(Text and element pointing records)

━━━━━━

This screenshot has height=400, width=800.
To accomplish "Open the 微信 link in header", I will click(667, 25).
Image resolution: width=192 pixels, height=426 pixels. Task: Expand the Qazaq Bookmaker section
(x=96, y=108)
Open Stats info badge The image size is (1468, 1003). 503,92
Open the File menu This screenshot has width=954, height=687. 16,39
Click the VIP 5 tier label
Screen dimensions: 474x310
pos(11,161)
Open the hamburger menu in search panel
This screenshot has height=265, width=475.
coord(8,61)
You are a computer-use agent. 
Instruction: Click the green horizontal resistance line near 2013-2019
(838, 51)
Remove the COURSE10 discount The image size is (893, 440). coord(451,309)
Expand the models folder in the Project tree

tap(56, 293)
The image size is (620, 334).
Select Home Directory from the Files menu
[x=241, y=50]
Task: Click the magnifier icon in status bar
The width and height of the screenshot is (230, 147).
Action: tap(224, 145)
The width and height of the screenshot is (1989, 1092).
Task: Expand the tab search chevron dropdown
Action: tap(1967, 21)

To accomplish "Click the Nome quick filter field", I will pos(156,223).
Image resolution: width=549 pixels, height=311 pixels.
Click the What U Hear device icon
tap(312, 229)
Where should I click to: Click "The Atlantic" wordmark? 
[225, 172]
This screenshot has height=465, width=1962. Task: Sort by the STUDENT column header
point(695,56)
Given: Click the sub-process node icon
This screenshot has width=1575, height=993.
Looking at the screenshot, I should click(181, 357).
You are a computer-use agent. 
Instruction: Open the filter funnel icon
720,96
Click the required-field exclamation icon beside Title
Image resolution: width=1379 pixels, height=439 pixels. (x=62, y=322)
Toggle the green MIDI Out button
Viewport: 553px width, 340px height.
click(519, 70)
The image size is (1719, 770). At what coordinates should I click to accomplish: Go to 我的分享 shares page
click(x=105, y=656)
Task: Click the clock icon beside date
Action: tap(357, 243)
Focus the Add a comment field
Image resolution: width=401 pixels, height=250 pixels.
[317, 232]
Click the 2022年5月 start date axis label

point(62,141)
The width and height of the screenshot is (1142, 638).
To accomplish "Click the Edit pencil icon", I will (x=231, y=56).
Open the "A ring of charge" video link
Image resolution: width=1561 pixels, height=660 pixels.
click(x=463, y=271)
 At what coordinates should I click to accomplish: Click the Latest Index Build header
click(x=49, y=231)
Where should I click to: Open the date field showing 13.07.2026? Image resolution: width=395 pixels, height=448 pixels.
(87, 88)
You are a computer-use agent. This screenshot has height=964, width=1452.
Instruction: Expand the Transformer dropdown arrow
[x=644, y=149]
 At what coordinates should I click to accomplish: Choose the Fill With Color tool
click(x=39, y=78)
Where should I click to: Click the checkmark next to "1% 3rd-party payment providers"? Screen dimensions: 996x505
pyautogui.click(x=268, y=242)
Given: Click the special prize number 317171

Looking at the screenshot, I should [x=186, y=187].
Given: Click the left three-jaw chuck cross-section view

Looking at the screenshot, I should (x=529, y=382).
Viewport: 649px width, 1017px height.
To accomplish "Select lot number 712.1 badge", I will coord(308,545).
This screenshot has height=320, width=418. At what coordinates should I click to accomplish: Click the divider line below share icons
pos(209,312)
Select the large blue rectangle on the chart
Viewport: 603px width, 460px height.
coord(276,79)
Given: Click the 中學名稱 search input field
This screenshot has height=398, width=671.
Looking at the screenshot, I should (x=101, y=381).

━━━━━━

PROBLEM
Copy the lines above without any change, starting at the line that contains "Remove the COURSE10" and ending after the line that contains "I will pos(156,223).".

FINISHED ANSWER
Remove the COURSE10 discount The image size is (893, 440). coord(451,309)
Expand the models folder in the Project tree

tap(56, 293)
The image size is (620, 334).
Select Home Directory from the Files menu
[x=241, y=50]
Task: Click the magnifier icon in status bar
The width and height of the screenshot is (230, 147).
Action: tap(224, 145)
The width and height of the screenshot is (1989, 1092).
Task: Expand the tab search chevron dropdown
Action: tap(1967, 21)

To accomplish "Click the Nome quick filter field", I will pos(156,223).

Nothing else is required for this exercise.